DIRECTIONS FOR THIS TASK → The answer must be every line of the records below that contains the word "Enable", copied out.

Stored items
□ □ □
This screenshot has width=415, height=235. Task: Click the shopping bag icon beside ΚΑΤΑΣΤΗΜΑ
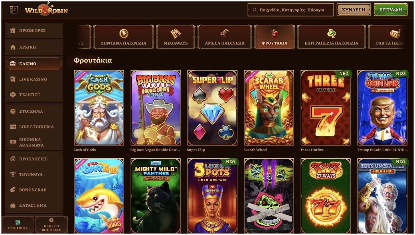click(13, 205)
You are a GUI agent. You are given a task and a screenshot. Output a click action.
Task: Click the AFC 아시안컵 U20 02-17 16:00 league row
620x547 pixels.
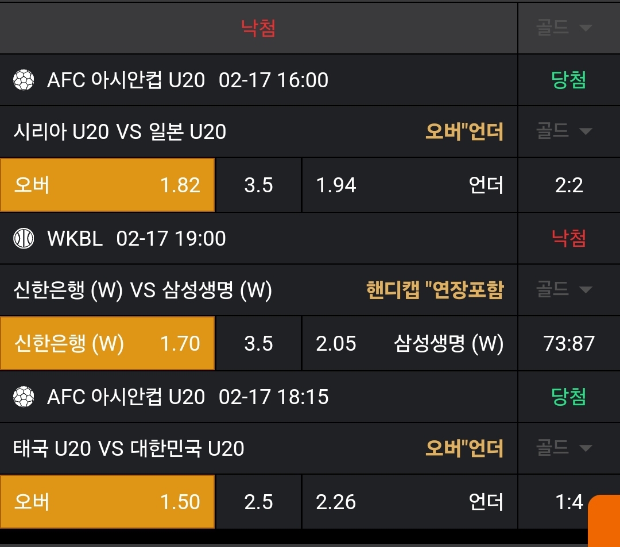click(x=188, y=80)
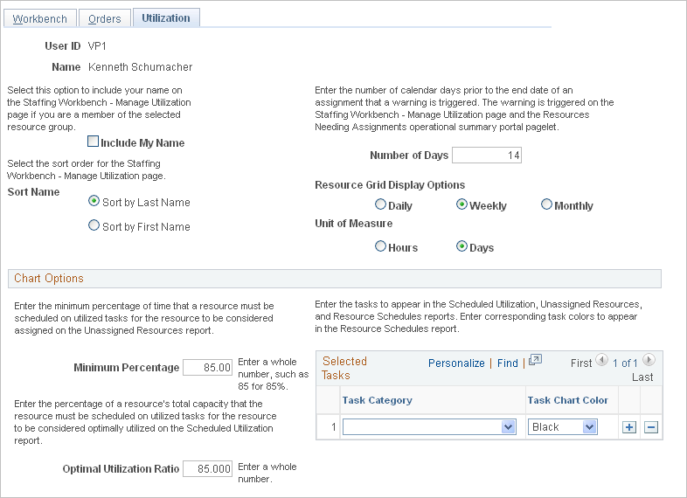
Task: Choose Daily resource grid display
Action: pyautogui.click(x=380, y=204)
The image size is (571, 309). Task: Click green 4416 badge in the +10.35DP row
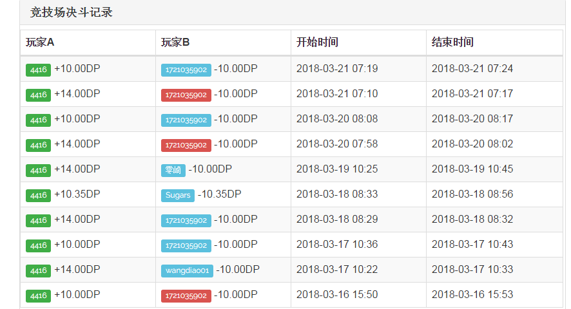38,195
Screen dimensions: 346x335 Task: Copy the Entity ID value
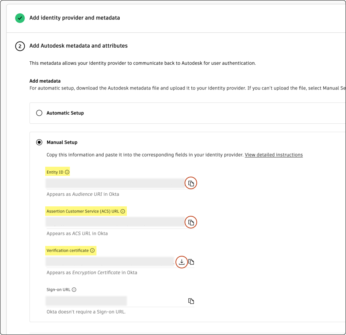coord(191,183)
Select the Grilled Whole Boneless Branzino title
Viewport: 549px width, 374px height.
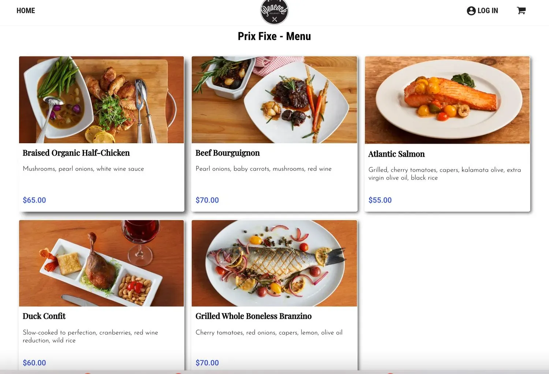pos(253,316)
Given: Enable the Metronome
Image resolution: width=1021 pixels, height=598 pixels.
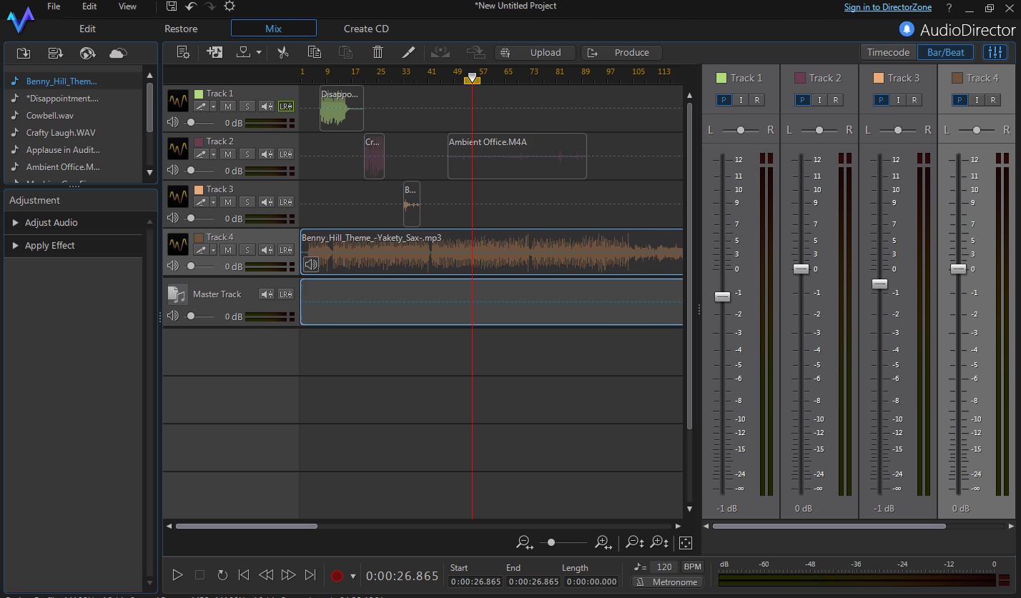Looking at the screenshot, I should pyautogui.click(x=667, y=582).
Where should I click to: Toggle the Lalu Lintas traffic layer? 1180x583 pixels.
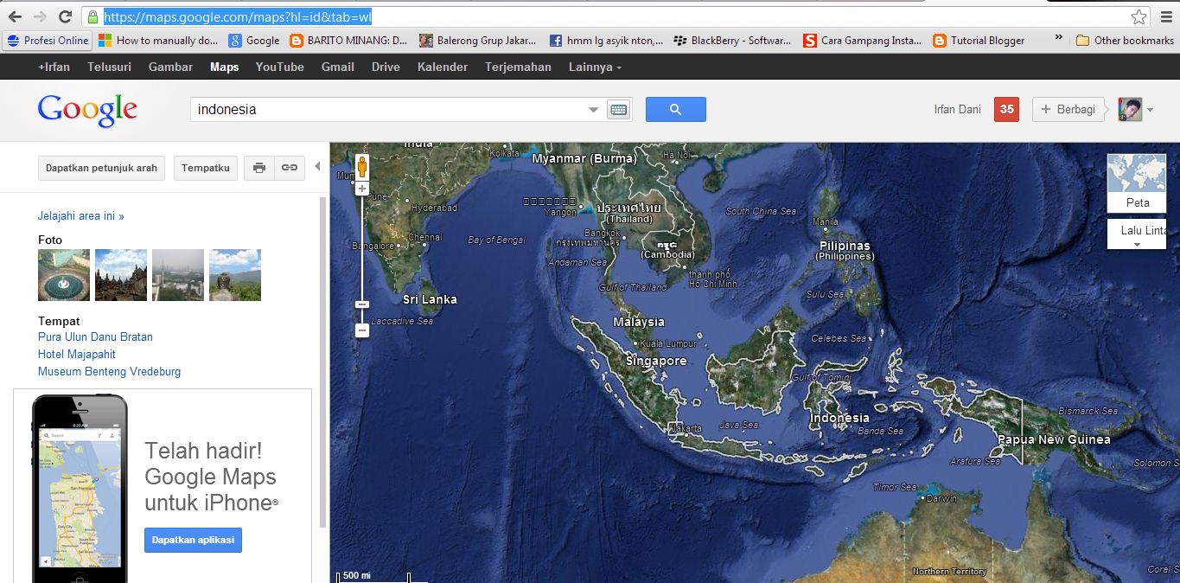tap(1135, 231)
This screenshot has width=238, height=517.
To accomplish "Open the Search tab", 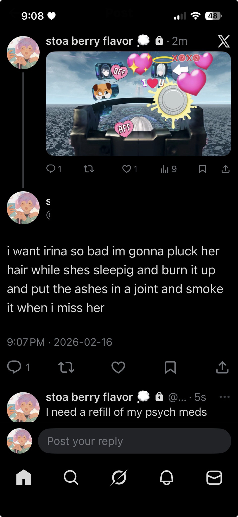I will coord(71,477).
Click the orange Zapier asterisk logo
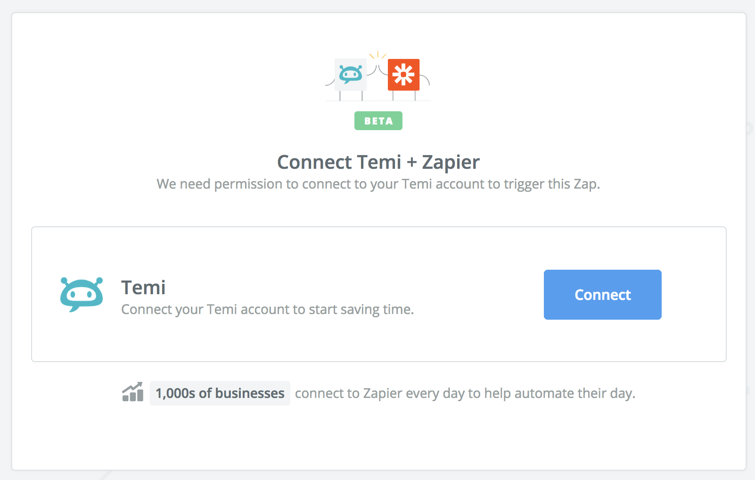Image resolution: width=755 pixels, height=480 pixels. coord(403,74)
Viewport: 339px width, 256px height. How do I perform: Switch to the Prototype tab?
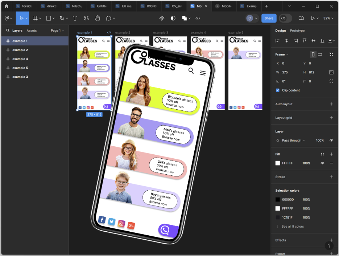click(x=297, y=31)
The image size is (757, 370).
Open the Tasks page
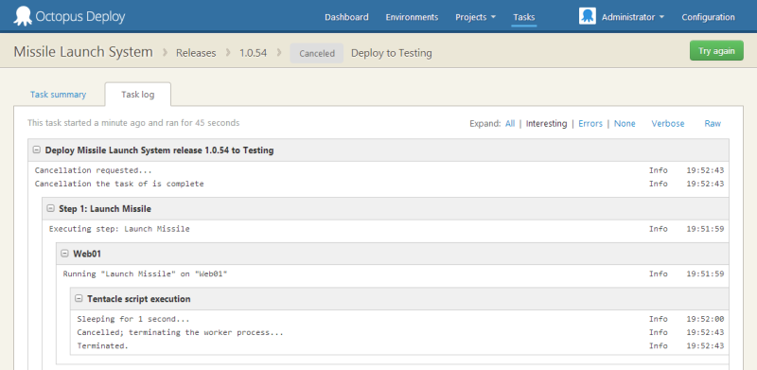tap(524, 17)
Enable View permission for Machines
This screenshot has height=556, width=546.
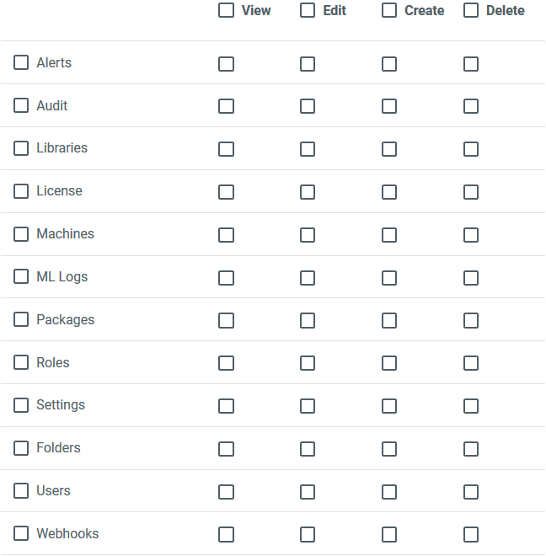226,235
□ □ □
RESPONSE TO THIS TASK →
Given: Enable the Metronome
Enable View permission for Machines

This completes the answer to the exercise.